This is the new home of the egghelp.org community forum.
All data has been migrated (including user logins/passwords) to a new phpBB version.


For more information, see this announcement post. Click the X in the top right-corner of this box to dismiss this message.

links - url and img collector

Support & discussion of released scripts, and announcements of new releases.
Post Reply
n
ngtjah
Voice
Posts: 5
Joined: Sun Mar 30, 2014 11:27 pm

links - url and img collector

Post by ngtjah »

A web page and scripts that collect and display links and images from a IRC channel with the help of an eggdrop bot's channel log.

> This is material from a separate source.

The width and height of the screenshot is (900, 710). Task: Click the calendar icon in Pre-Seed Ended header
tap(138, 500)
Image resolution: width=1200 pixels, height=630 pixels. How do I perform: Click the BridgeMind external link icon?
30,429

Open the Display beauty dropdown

https://github.com/ngtjah/links

It can do some other things like integrate with twitter and pocket.

This is a little project that I've been working on for a few years driven by my little IRC community and I thought this might be a good place to share it and get some feedback.

Check out the github wiki for more information.

-ngtjah
N
Nocty
Voice
Posts: 15
Joined: Tue Jun 17, 2014 3:18 pm

Works! Except for YouTube...

Post by Nocty »

So thanks to your excellent guide I was able to follow the directions and, with a little bit of troubleshooting and only minimal Linux knowledge (running this on Debian), I was able to get this script mostly working.

For some reason, however, it does not seem to like the YouTube links I tested it with, and seems to decide they are error pages.

Output of Links_logs.log

Code: Select all

This URL: https://www.youtube.com/watch?v=HMUDVMiITOU&feature=kp doesn't really exist!! Return Code: 501

$VAR1 = bless( {
                 'isdupe' => 0,
                 'date' => '2014-06-17 14:10:31',
                 'parseline' => '[14:10:31:2014-06-17] <Nocty> https://www.youtube.com/watch?v=HMUDVMiITOU&feature=kp',
                 'body' => 'https://www.youtube.com/watch?v=HMUDVMiITOU&feature=kp',
                 'mimetype_returncode' => 501,
                 'type' => 'irc',
                 'announcer' => 'Nocty',
                 'mimetype' => 'text/plain',
                 'www_url' => 'https://www.youtube.com/watch?v=HMUDVMiITOU&feature=kp'
               }, 'Links' );
n
ngtjah
Voice
Posts: 5
Joined: Sun Mar 30, 2014 11:27 pm

Post by ngtjah »

Hi Nocty, Glad you were able to get it working! I was hoping I had not missed anything in the guide. You are the first user I have heard back from since releasing this. Thanks for the feedback.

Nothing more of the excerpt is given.